Work to complete: Pictures must not appear in your answer. Write out exactly the lines from the one with "Where should I" through the last line of the entries below.

(Stored data entries)
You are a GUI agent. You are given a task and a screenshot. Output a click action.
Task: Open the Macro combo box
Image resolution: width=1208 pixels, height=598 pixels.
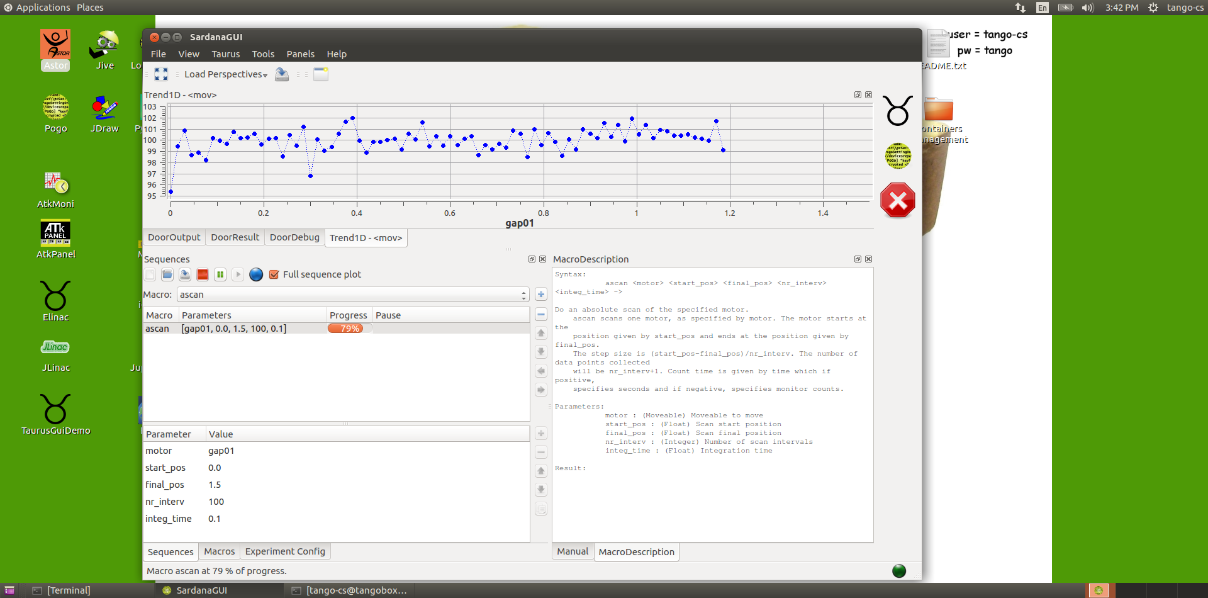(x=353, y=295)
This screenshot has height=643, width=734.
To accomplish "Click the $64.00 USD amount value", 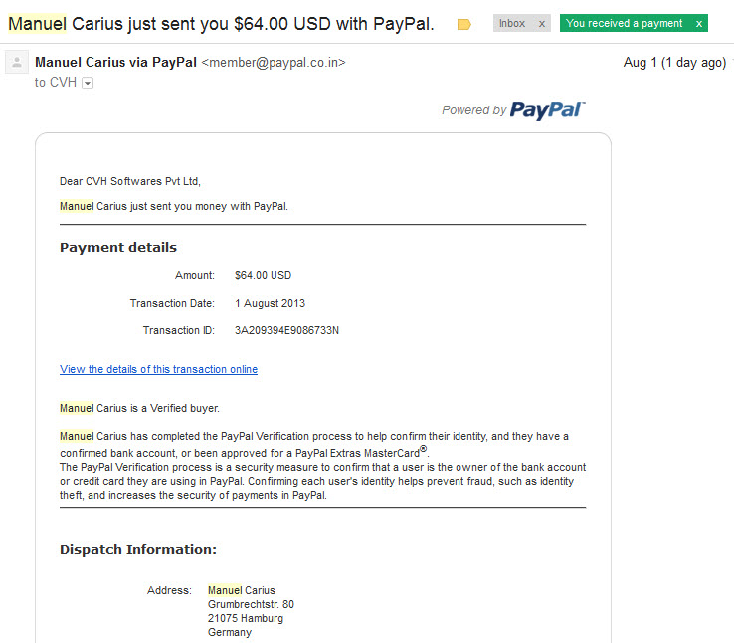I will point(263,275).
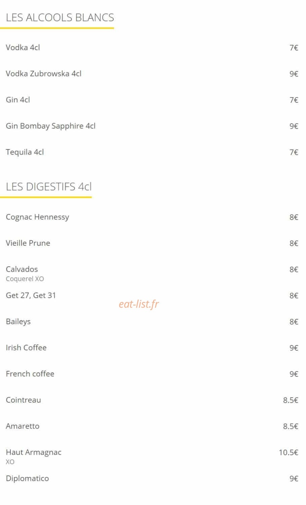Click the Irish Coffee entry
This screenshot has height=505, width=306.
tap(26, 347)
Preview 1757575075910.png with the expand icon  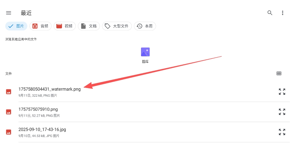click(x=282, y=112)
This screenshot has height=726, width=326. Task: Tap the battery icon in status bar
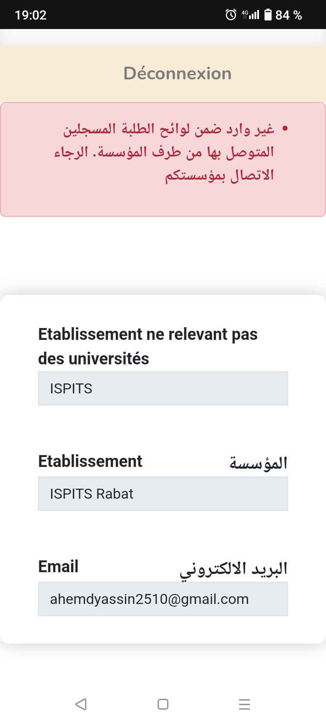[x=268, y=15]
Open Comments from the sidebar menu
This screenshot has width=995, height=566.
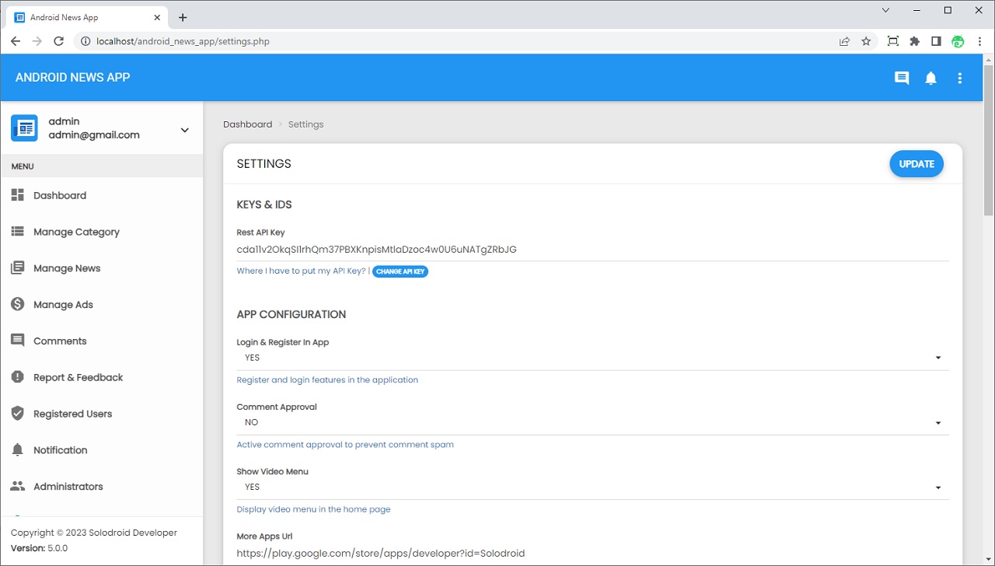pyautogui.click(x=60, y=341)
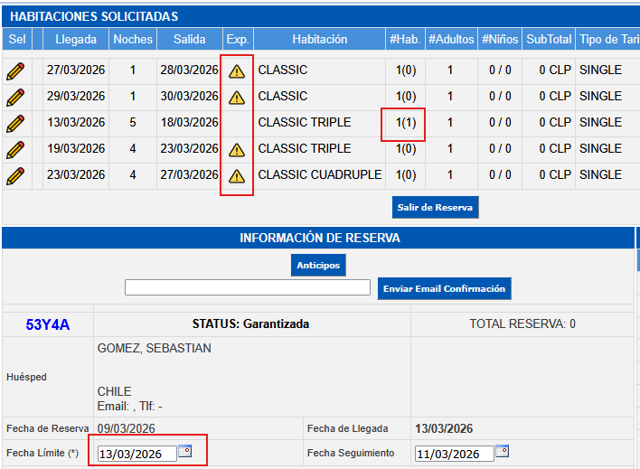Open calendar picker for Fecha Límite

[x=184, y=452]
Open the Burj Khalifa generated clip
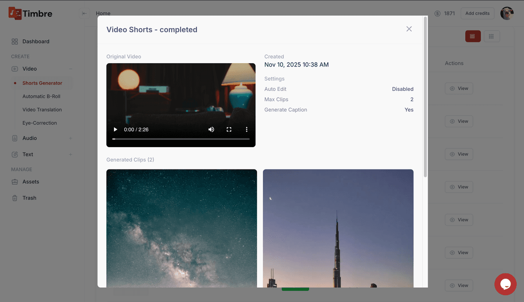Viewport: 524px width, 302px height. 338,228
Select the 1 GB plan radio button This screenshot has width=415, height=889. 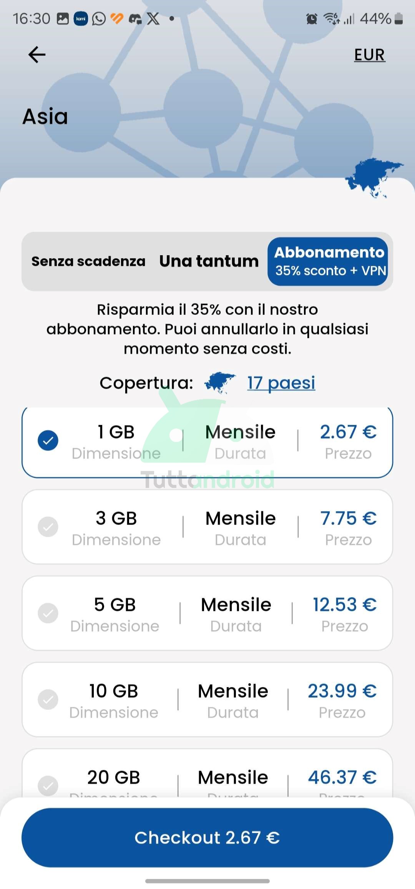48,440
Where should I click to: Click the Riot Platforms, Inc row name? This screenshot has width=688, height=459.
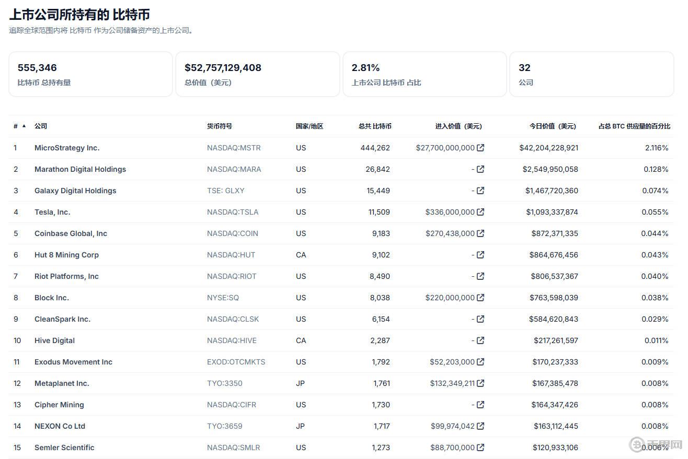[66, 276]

Written response:
Where should I click to: Click the Riot Platforms, Inc row name? This screenshot has width=688, height=459.
[66, 276]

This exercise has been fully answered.